DATASET RECORDS below:

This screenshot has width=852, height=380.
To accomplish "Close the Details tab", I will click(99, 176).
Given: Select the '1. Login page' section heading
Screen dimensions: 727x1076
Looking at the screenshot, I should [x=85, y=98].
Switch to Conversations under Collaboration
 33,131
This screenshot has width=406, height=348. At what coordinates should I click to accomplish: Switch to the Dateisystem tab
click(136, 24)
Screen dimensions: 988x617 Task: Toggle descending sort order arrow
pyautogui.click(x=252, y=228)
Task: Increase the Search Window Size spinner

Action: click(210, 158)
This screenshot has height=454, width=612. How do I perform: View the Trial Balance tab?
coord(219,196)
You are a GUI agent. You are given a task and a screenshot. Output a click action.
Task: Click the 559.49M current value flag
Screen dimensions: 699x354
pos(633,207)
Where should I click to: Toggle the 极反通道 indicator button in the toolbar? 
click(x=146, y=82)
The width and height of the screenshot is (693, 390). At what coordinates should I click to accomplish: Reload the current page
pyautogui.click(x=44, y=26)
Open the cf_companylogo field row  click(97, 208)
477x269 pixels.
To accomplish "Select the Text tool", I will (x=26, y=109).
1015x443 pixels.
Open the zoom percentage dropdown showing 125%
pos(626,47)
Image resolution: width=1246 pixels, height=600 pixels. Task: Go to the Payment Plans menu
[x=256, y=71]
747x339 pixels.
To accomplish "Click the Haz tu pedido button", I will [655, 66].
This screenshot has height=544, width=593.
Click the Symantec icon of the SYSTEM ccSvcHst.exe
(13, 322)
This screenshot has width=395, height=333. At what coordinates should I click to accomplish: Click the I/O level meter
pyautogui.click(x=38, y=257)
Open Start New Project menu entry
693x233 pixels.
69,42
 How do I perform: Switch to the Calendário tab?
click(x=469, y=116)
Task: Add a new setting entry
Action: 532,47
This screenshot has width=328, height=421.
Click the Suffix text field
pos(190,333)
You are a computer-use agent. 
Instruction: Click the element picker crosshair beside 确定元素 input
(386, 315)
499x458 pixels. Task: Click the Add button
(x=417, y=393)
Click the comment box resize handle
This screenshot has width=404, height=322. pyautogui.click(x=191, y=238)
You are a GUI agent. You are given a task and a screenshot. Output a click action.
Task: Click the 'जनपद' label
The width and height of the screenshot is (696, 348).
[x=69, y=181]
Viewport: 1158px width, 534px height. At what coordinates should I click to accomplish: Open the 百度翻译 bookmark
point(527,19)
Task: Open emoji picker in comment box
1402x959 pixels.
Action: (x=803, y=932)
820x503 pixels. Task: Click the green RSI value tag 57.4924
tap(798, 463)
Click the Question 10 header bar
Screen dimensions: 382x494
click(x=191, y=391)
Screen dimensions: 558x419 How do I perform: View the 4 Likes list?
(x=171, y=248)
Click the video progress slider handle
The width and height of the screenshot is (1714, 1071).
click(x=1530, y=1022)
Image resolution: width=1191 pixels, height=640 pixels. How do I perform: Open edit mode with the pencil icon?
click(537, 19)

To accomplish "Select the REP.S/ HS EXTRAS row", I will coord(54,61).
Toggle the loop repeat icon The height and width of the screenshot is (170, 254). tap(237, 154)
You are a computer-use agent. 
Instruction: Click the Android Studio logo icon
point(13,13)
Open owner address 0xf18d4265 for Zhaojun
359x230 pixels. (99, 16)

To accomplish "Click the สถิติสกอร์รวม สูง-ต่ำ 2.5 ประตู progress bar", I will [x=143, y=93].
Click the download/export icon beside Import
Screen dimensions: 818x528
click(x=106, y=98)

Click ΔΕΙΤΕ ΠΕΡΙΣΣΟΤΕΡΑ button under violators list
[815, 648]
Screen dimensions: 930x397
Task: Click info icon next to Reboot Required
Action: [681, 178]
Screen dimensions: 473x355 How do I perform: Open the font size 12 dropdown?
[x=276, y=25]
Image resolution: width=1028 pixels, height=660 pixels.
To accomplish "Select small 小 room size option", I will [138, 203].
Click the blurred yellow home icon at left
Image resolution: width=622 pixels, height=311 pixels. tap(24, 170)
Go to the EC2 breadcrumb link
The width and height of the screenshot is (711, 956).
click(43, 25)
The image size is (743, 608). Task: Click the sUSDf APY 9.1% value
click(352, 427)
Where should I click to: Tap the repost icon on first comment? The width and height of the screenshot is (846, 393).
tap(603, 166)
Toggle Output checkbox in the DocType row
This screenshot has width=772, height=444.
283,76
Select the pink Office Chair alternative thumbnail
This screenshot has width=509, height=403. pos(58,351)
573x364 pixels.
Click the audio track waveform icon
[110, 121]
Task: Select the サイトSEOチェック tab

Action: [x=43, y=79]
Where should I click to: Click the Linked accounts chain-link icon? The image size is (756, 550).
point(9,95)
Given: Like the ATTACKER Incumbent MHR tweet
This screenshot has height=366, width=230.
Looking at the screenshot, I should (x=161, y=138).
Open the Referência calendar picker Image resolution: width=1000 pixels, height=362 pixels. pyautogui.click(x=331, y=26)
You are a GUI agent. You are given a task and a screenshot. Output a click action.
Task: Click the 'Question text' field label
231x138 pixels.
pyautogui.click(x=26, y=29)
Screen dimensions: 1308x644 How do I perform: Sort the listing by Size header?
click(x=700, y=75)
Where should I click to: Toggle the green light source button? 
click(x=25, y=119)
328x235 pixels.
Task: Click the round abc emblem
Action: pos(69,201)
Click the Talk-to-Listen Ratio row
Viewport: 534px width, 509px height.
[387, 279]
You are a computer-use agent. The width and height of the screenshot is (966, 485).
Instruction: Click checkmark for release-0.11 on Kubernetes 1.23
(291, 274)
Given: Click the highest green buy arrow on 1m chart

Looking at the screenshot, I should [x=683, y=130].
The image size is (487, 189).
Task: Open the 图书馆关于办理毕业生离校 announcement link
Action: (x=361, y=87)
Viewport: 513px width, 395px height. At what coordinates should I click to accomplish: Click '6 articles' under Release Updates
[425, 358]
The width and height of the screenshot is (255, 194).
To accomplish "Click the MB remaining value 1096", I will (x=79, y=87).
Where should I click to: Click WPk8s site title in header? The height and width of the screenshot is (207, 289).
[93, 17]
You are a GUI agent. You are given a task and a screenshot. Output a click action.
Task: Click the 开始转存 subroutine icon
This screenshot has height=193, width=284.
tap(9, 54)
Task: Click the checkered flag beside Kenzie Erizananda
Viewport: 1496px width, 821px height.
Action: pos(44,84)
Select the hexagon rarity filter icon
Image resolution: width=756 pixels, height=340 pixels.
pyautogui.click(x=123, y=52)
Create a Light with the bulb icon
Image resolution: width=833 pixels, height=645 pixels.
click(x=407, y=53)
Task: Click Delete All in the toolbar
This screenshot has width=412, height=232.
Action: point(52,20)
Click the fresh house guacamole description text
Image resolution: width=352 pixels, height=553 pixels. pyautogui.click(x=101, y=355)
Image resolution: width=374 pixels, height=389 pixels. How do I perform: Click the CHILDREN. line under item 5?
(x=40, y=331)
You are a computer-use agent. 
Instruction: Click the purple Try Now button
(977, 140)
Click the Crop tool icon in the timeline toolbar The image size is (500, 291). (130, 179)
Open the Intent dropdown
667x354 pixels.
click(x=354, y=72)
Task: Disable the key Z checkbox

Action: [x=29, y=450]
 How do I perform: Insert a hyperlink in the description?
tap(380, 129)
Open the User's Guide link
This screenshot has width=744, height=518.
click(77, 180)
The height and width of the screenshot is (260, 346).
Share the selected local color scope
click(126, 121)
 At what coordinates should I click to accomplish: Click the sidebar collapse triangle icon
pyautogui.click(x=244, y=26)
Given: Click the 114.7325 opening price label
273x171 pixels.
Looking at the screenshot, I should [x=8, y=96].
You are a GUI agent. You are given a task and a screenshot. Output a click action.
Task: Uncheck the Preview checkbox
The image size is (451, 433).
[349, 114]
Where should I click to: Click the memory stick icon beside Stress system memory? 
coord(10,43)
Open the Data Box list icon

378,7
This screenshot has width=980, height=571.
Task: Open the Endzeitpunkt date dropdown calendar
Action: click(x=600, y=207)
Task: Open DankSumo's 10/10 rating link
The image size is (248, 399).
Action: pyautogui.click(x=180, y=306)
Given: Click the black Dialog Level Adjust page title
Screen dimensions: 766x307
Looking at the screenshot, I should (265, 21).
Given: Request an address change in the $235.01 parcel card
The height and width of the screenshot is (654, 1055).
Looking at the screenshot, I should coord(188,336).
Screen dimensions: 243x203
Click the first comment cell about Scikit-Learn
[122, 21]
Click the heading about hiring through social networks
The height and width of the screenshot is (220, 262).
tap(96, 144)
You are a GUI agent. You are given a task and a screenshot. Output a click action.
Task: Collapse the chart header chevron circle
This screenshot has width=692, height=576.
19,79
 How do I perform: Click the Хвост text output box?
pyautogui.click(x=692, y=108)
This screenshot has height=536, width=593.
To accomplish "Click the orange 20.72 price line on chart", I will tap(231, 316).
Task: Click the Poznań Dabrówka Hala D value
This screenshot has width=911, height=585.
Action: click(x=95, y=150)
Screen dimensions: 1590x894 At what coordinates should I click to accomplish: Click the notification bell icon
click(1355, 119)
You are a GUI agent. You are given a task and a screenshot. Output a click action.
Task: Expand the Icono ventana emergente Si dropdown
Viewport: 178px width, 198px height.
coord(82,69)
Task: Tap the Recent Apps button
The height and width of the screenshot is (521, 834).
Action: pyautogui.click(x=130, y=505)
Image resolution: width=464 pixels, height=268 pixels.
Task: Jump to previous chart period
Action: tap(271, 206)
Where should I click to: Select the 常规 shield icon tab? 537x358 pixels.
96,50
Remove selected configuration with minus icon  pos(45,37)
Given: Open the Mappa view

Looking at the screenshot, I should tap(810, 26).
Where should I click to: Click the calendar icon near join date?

End of DATASET RECORDS.

→ TASK BRIEF: Count every line of the listing that includes the word "flag", then give that count and no other words.

→ TASK RESULT: 2